| Selected text |
—————
The unallocated allowance is based upon management’s evaluation of various conditions, the effects of which are not directly measured in the determination of the formula and specific allowances. The evaluation of the inherent loss with respect to these conditions is subject to a higher degree of uncertainty because they are not identified with specific credits. The conditions evaluated in connection with the unallocated allowance may include factors such as local, regional, and national economic conditions and forecasts; and adequacy of loan policies and internal controls; the experience of the lending staff; bank regulatory examination results; and changes in the composition of the portfolio.
Horizon considers the allowance for loan losses of $8.202 million adequate to cover losses inherent in the loan portfolio as of June 30, 2005. However, no assurance can be given that Horizon will not, in any particular period, sustain loan losses that are significant in relation to the amount reserved, or that subsequent evaluations of the loan portfolio, in light of factors then prevailing, including economic conditions and management’s ongoing quarterly assessments of the portfolio, will not require increases in the allowance for loan losses.
—————
| Raw data |
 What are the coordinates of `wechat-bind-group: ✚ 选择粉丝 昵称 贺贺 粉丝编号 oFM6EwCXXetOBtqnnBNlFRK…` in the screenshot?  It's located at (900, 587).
—————
Reproduce the entire passage on the allowance for loan losses word for word, with every sentence and figure unchanged.

| Reply to the exercise |
The unallocated allowance is based upon management’s evaluation of various conditions, the effects of which are not directly measured in the determination of the formula and specific allowances. The evaluation of the inherent loss with respect to these conditions is subject to a higher degree of uncertainty because they are not identified with specific credits. The conditions evaluated in connection with the unallocated allowance may include factors such as local, regional, and national economic conditions and forecasts; and adequacy of loan policies and internal controls; the experience of the lending staff; bank regulatory examination results; and changes in the composition of the portfolio.
Horizon considers the allowance for loan losses of $8.202 million adequate to cover losses inherent in the loan portfolio as of June 30, 2005. However, no assurance can be given that Horizon will not, in any particular period, sustain loan losses that are significant in relation to the amount reserved, or that subsequent evaluations of the loan portfolio, in light of factors then prevailing, including economic conditions and management’s ongoing quarterly assessments of the portfolio, will not require increases in the allowance for loan losses.